Exercise: Retype, exactly and with both ends included, the lines below from the one containing "Click the Row Not Found exec pin" through the end; omit the pictures.

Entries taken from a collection
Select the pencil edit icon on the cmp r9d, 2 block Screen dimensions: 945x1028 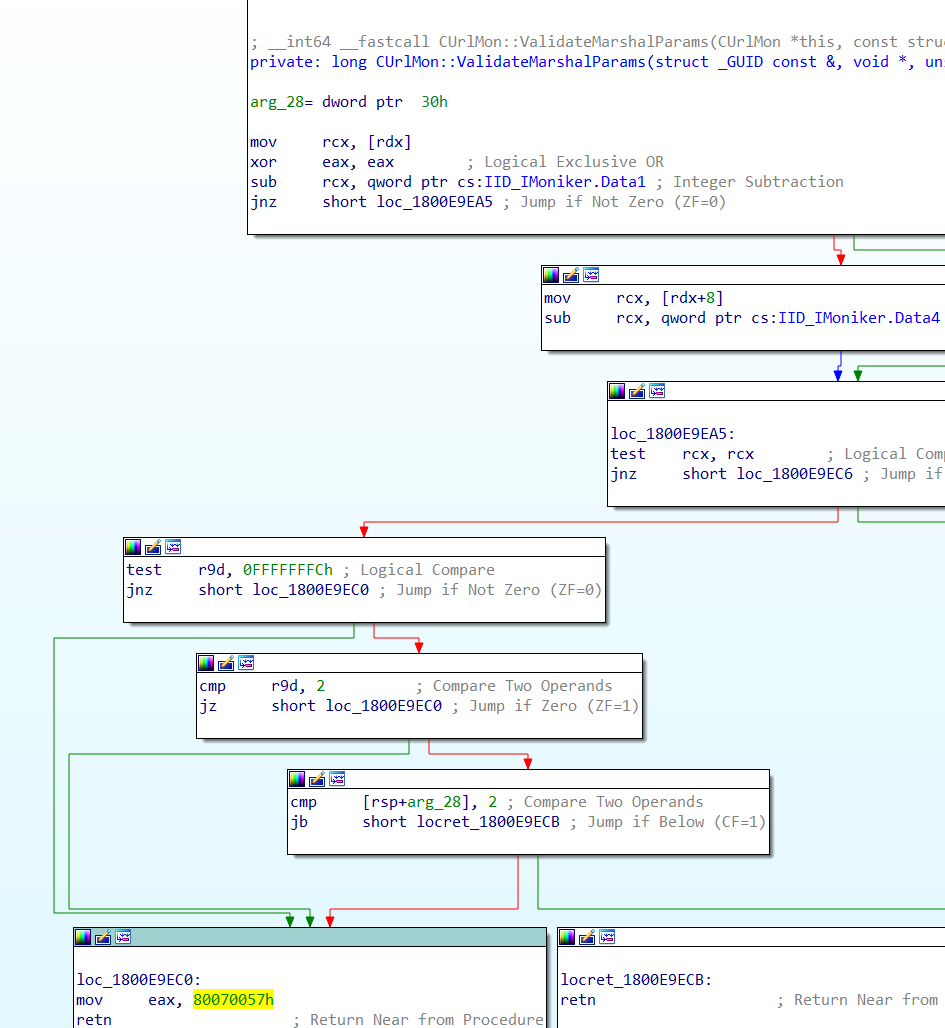(x=225, y=662)
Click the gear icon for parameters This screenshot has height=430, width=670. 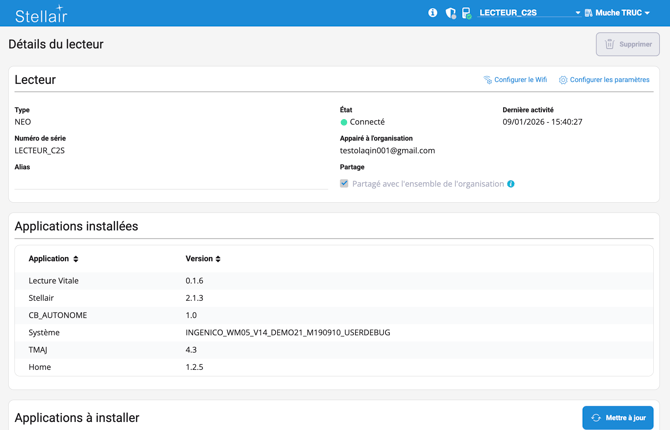[x=563, y=80]
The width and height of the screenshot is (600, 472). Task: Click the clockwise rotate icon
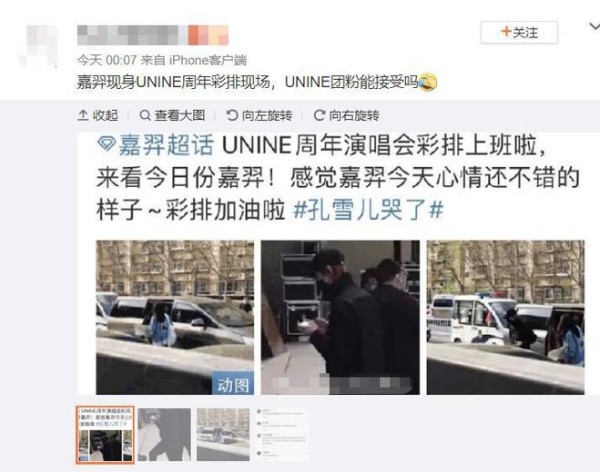(x=319, y=115)
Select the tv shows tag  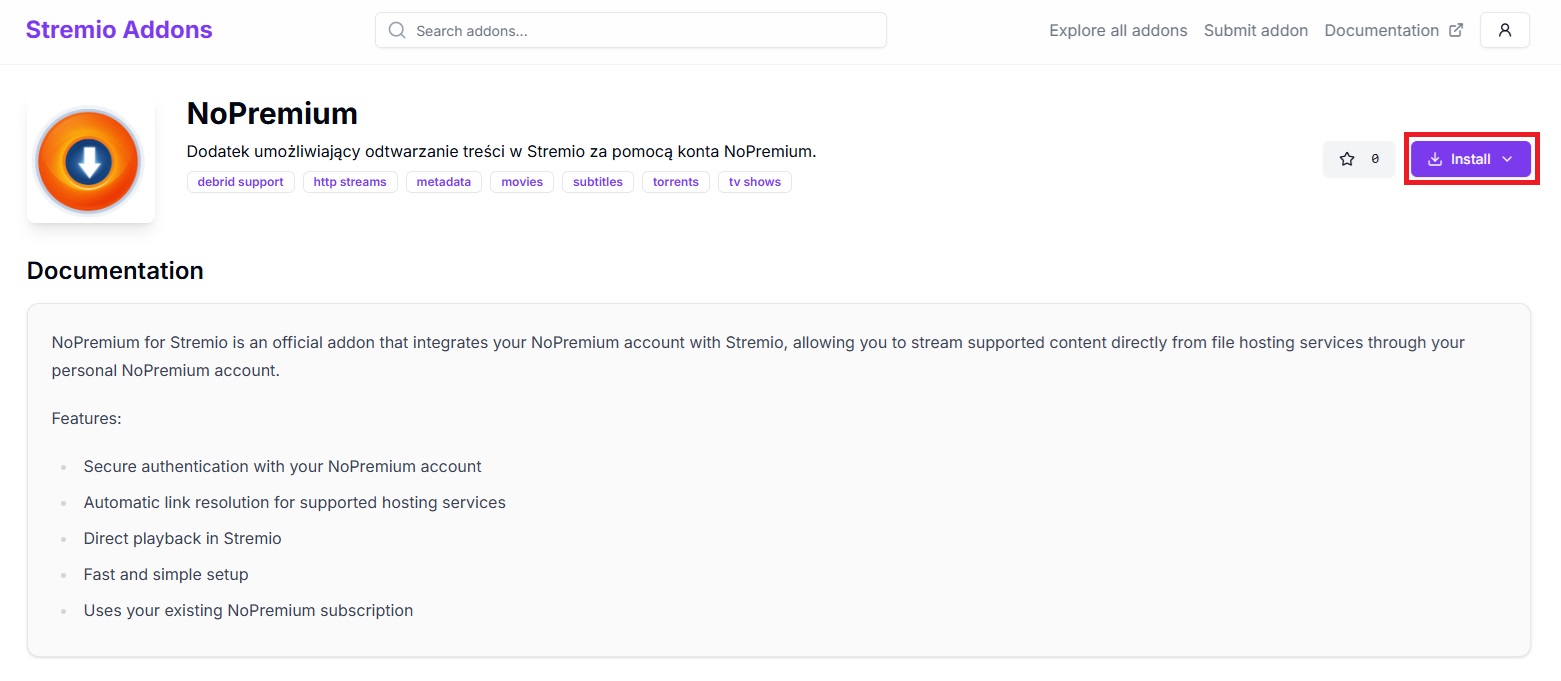[x=755, y=182]
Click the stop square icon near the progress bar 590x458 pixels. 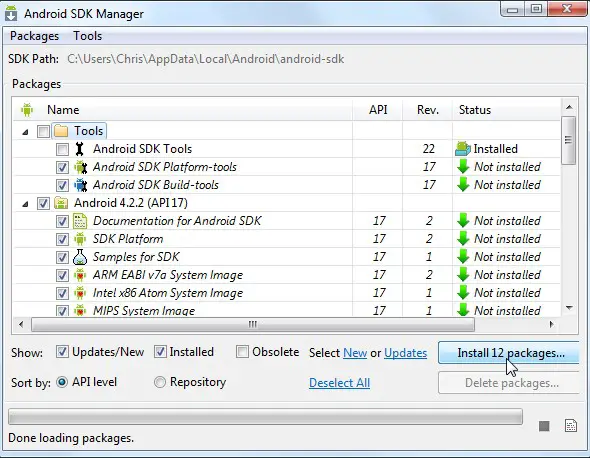tap(544, 426)
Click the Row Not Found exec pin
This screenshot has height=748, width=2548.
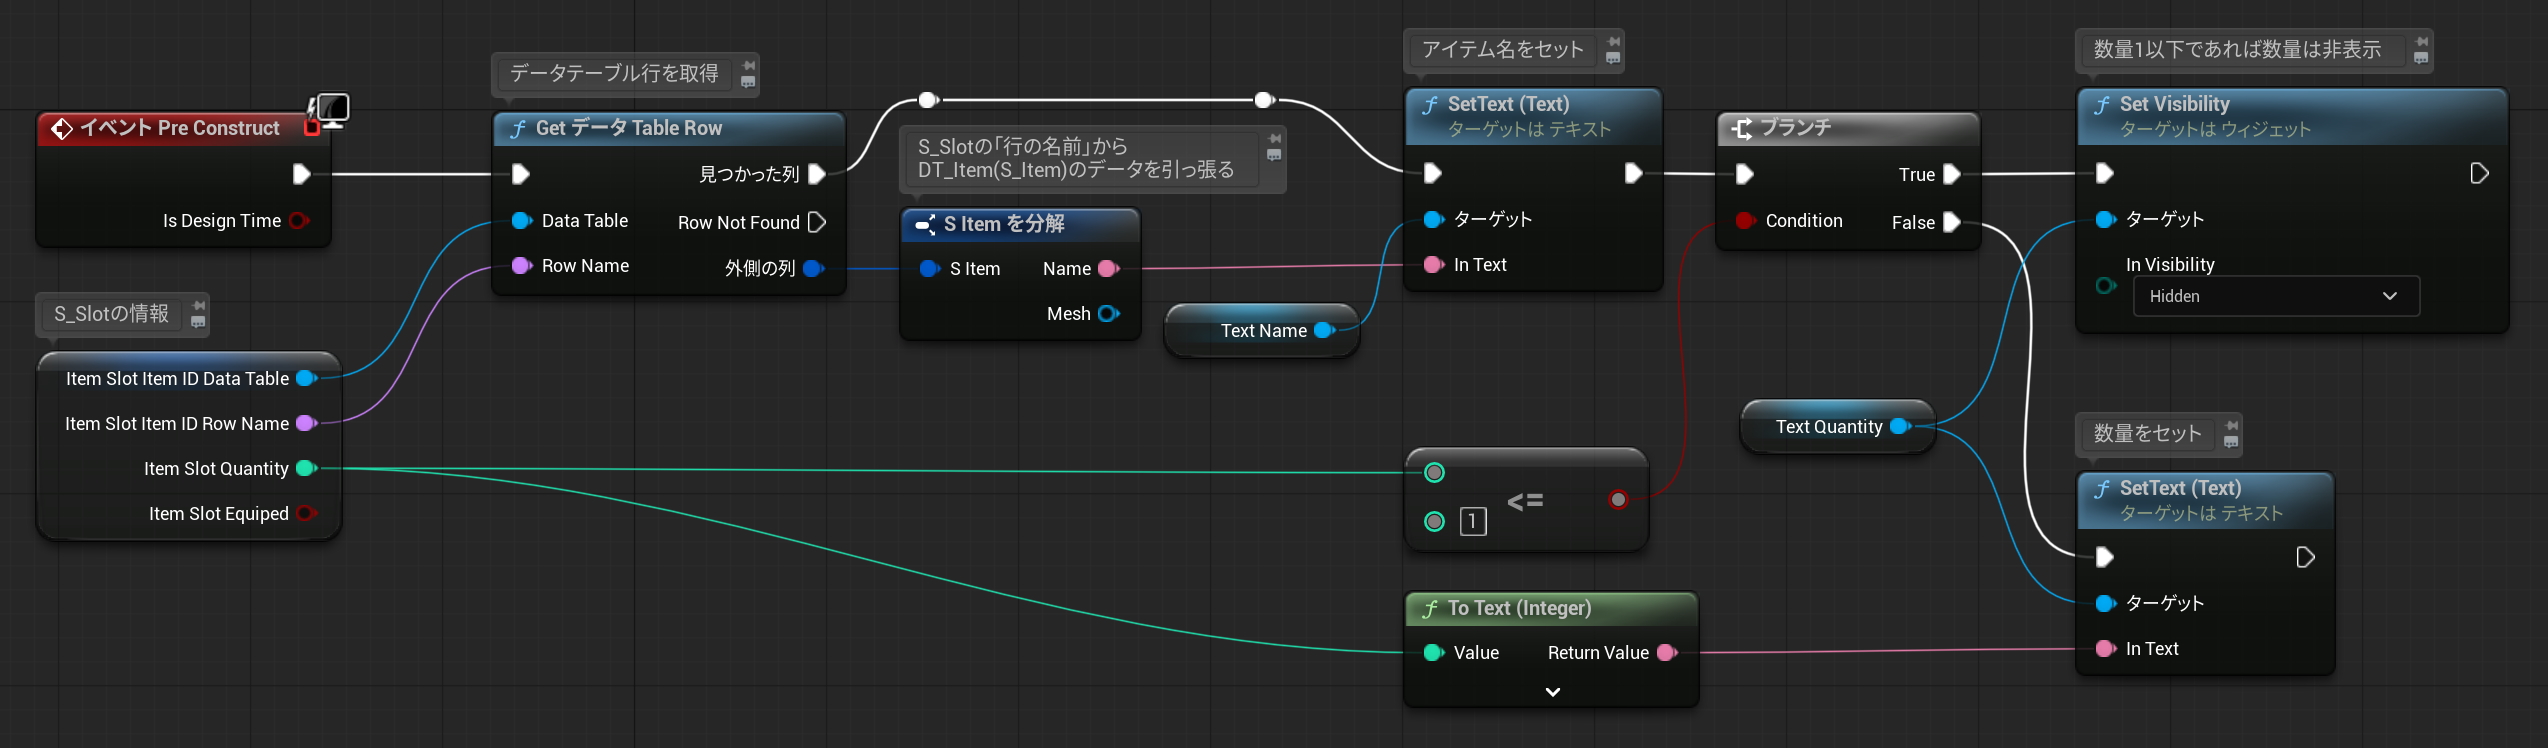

Output of the task:
Click the Row Not Found exec pin
This screenshot has height=748, width=2548.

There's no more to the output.